“Pap’ll take her ef he kin git her,” Figger sighed. “He ain’t pertickler. He wants money to start a saloon.”
“Us’ll bofe close up dis saloon to-night an’ go out an’ take a look on,” Skeeter announced. “Dis town kin do without two nigger saloons. One is a plum’ plenty. Who is dis here nigger woman anyhow?”
“She’s ole Isaiah Gaitskill’s stepchile,” Figger informed him. “She takes atter her maw in fat-hood.
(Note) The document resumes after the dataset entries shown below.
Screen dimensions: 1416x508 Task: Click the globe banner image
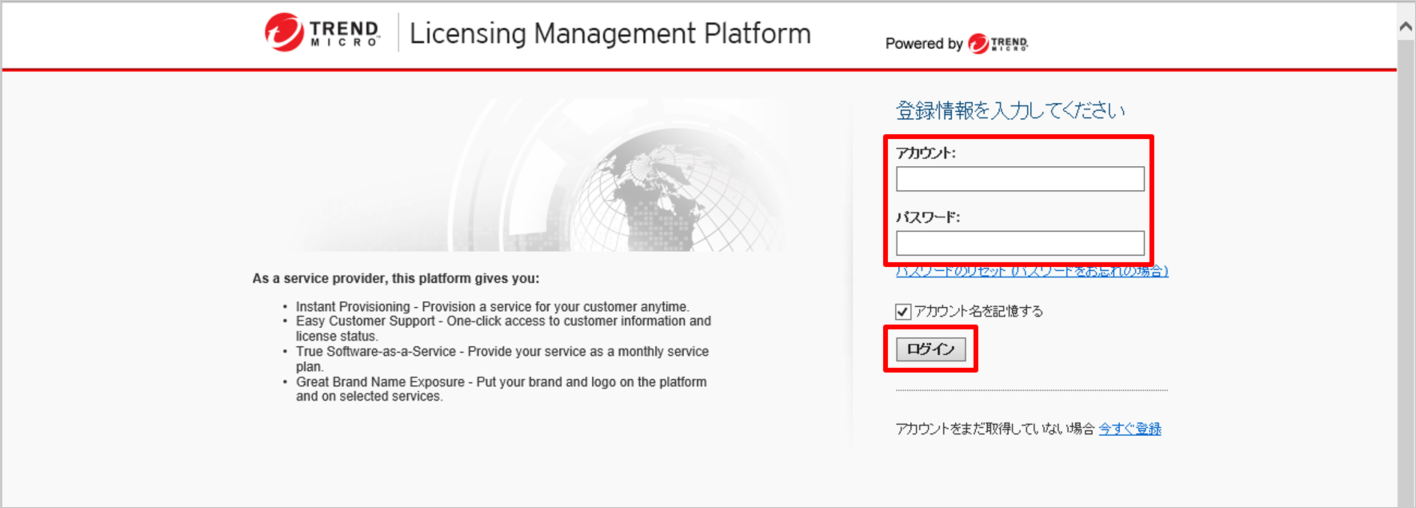560,176
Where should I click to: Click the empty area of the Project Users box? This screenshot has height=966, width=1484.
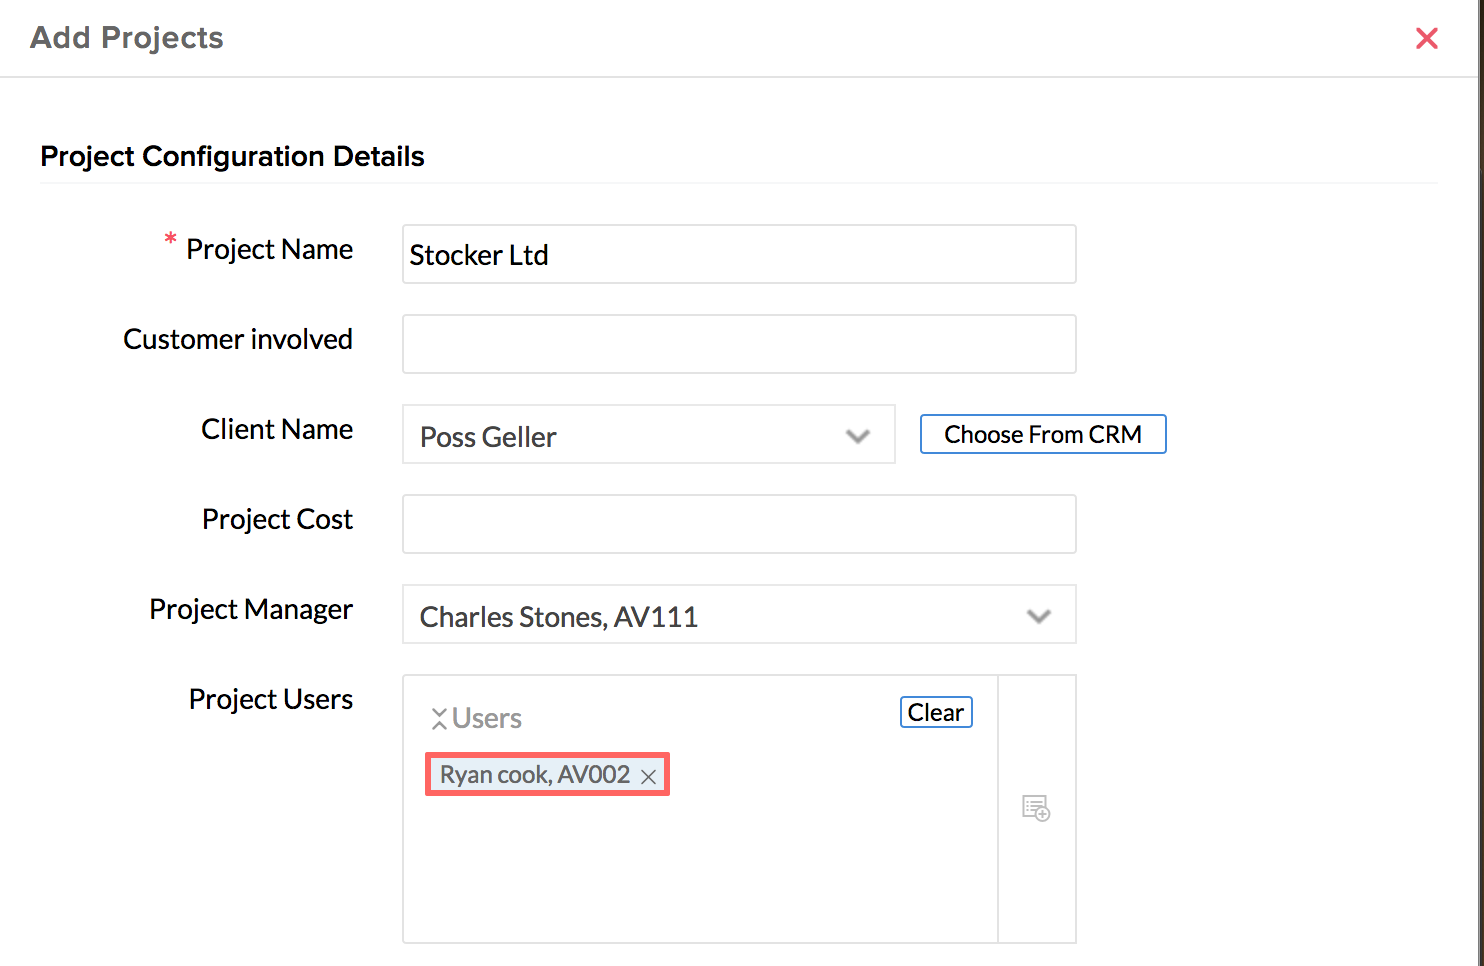point(700,870)
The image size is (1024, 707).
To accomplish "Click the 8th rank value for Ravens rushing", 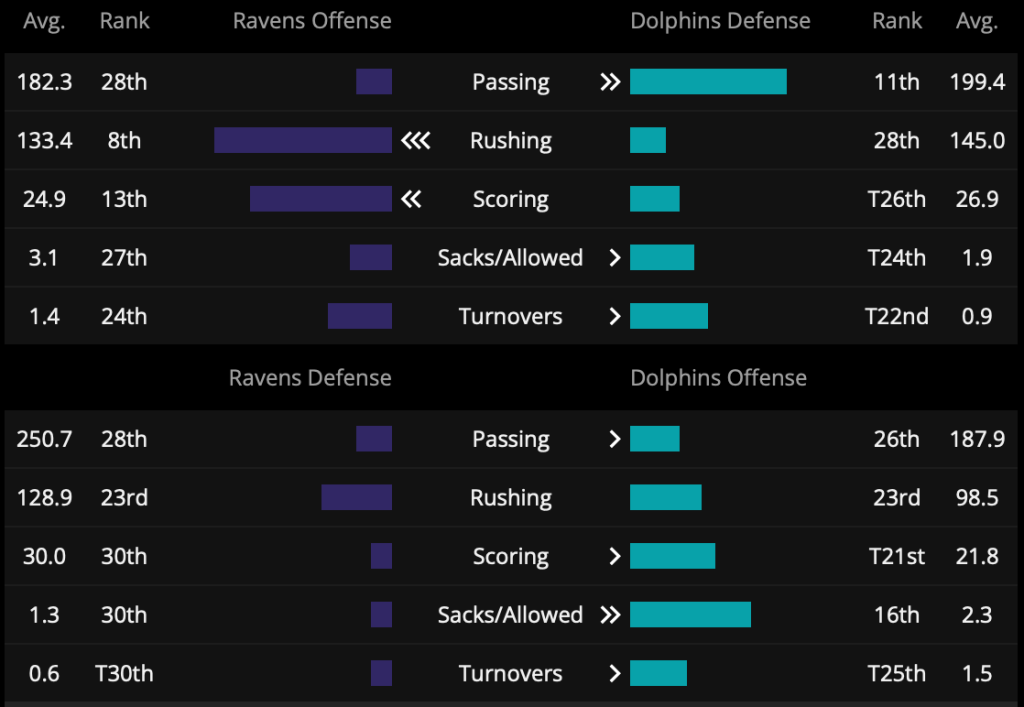I will pyautogui.click(x=124, y=140).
She’s a widder woman an’ her deceasted husbunt left her a lot of insurance dollars.”
“Gosh!” Skeeter sighed in desperation. “Pap Curtain an’ a widder woman! Two ag’in’ one—I ain’t got no show. Life ain’t fitten to live no more.”
II
PLEASURE AND PROFIT
In the evening Skeeter Butts followed Figger out to the old tabernacle grounds and was amazed at the transformation of the place.
Wash Jones had moved many of the benches out of the building and had placed them under trees and in the groves. He had made sawdust trails from the tabernacle to the edge of the lake, to the Shin Bone eating-house, and to all other places where a little money could be coaxed from the pocket of the pleasure-seeker.
He had made a dancing-floor in a part of the tabernacle, arranging seats around it for the sightseers. He had erected refreshment-booths in other portions of the building, and also a band-stand, where the sweating, hard-worked black Tickfall brass band was having the most hilarious time of their lives.
Negroes had come in from the plantations for miles around. Horses were tied to all the trees, wagons and buggies were sheltered in the woods, and a great mob of folks moved up and down the sawdust avenues or tramped the woods, shouting, laughing, cutting monkey-shines, and eating popcorn balls, hot dogs, and sandwiches made of fried catfish.
It was a noisy, boisterous, rollicking place which Skeeter entered.